Ainsi furent décidésdans les années 1870, tandis que s'effondrait Napoléon III, l'hôte de marque du Port Louis, les premiers repérages d'un nouveau lieu de passage. Qui fut bientôt repéré : le rocher du Bonhomme.

 Le Blavet, à cet endroit, se rétrécit, avant de prendre le large vers la Rade. Ce lieu est dit « du Bonhomme » car il  y existe une roche ayant une forme humaine. C’est l’endroit même où se tenait, naguère, le passeur du « bac de la Coutume ». Mais les traversées y étaient risquées, en raison de courants bien marqués dus aux marées. 
Sur les registres « Baptêmes, mariages et sépultures » des archives départementales, on peut ainsi lire que, le 30 mai 1681, une trentaine de personnes se noyèrent en empruntant ce bac. 
Parmi ces victimes « enterrées en l'élise de Quervignac », on trouve : François le Livec, Janno le Querez, François Allain, Jean-Marie le Cloerec, Noël le Cloerec, Yves Madec, Noël le Coachon, François le Portz, François le Bourhis, Jan Audic, Jean le Méec, Julien Cado, Bretrand Cado, Marc le Ganivet , Noël le Carour, Guillaume le Bihan, « laboureurs et artisans noyés au passage de la Coutume ». Ainsi que Marie le Padellec, « servante », François Jegado, « de Nocqunolay », et « une enfant », Jaquette Jégo.
Trente ans furent nécessaires pour que la construction de ce pont soit décrétée. C'est l'ingénieur français Ferdinand Arnodin (1845-1924), réputé pour ses ouvrages d'art aussi impressionnants que futuriste et connaissant bien le site puisqu'il était marié à une Ploemeuroise, qui fut chargé de l'ouvrage. Cet ingénieur avait d'ailleurs travaillé auparavant sur le pont de Kermelo, sur le Ter. 

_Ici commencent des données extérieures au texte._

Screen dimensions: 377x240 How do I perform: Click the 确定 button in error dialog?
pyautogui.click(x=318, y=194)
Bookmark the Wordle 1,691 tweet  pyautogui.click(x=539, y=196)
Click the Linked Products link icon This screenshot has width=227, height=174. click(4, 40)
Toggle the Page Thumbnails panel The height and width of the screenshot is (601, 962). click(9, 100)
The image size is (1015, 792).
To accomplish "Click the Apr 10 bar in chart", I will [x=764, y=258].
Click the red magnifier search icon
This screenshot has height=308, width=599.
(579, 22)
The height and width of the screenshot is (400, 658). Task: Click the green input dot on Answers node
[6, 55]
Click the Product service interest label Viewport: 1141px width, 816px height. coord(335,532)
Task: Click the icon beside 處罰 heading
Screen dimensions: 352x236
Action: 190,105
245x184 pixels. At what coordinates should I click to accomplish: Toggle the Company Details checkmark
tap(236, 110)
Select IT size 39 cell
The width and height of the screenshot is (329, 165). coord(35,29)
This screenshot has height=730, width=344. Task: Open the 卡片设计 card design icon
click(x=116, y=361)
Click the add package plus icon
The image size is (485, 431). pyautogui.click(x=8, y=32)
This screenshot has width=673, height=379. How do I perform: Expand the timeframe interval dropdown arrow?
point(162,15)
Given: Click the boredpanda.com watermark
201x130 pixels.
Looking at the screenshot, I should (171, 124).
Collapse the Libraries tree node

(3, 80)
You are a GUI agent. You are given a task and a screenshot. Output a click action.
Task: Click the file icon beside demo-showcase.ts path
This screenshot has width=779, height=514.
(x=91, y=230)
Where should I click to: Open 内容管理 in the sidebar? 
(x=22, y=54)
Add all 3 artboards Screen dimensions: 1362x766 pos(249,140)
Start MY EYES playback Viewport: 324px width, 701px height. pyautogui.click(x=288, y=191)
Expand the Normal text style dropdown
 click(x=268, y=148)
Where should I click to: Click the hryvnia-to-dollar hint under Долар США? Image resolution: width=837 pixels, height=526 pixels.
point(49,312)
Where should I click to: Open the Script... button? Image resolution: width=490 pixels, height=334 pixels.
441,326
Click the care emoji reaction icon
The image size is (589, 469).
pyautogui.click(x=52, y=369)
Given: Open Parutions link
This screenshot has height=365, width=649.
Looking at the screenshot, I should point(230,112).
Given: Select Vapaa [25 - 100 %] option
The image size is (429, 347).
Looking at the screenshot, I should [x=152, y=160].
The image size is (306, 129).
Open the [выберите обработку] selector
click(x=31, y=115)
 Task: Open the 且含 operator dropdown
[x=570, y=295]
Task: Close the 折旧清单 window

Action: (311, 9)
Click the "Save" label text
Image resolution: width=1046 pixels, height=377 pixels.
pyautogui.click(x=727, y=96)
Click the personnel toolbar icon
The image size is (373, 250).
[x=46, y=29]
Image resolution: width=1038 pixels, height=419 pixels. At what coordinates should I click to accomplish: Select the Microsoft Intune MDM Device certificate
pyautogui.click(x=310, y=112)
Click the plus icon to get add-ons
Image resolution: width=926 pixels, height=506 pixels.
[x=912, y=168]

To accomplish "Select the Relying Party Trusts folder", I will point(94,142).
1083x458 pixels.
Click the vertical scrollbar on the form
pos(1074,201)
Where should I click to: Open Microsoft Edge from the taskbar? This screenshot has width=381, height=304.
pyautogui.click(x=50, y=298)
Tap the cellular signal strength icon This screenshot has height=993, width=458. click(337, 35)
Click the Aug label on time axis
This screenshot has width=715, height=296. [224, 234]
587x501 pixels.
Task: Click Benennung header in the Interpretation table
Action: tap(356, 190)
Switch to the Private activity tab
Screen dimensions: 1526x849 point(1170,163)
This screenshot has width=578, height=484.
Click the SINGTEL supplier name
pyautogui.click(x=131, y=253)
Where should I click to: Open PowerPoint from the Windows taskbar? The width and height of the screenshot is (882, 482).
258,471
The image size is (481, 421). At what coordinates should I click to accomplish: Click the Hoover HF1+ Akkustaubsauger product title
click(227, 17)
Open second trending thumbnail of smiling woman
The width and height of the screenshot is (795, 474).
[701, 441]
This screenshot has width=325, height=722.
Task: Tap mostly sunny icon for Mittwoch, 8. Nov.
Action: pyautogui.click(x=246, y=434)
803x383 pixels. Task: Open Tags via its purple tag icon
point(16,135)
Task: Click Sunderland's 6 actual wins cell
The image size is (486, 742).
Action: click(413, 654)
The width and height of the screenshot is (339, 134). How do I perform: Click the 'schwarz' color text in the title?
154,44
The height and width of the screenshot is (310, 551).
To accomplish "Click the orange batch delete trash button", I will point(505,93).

Ferdinand Arnodin devint le « concessionnaire-constructeur »  de ce pont, ayant obtenu en sa faveur la mise en place d'un péage sur son pont pour rembourser ses travaux. Péage qui dura jusqu’en 1930.  

Ainsi naquit ce pont à haubans, à « fil de fer » comme on le disait à cette époque.  Inauguré en 1904, il avait une portée de 163 mètres entre les piles maçonnées en granit. De part et d’autre des deux piles : 37 mètres au dessus du vide à 27 mètres au-dessus du fleuve !   
Les  piliers-supports s’élèvent à 47 mètres. Tout là-haut, un couple de deux  petits Bretons moulés dans la résine, en costume, se font face d’une rive à l’autre. L'homme est du côté Kervignac et la femme à Lanester. Amour figé, impossible.
Sur les pentes rocheuses, on élève des arches maçonnées de chaque côté pour rejoindre le tablier central à niveau égal et de même largeur, 4 mètres 40, pour un bon croisement des véhicules. Au final, plusieurs heures gagnées pour les marchands partis à la conquête d'une clientèle nouvelle à Lanester, reconnue ville à part entière dés 1909.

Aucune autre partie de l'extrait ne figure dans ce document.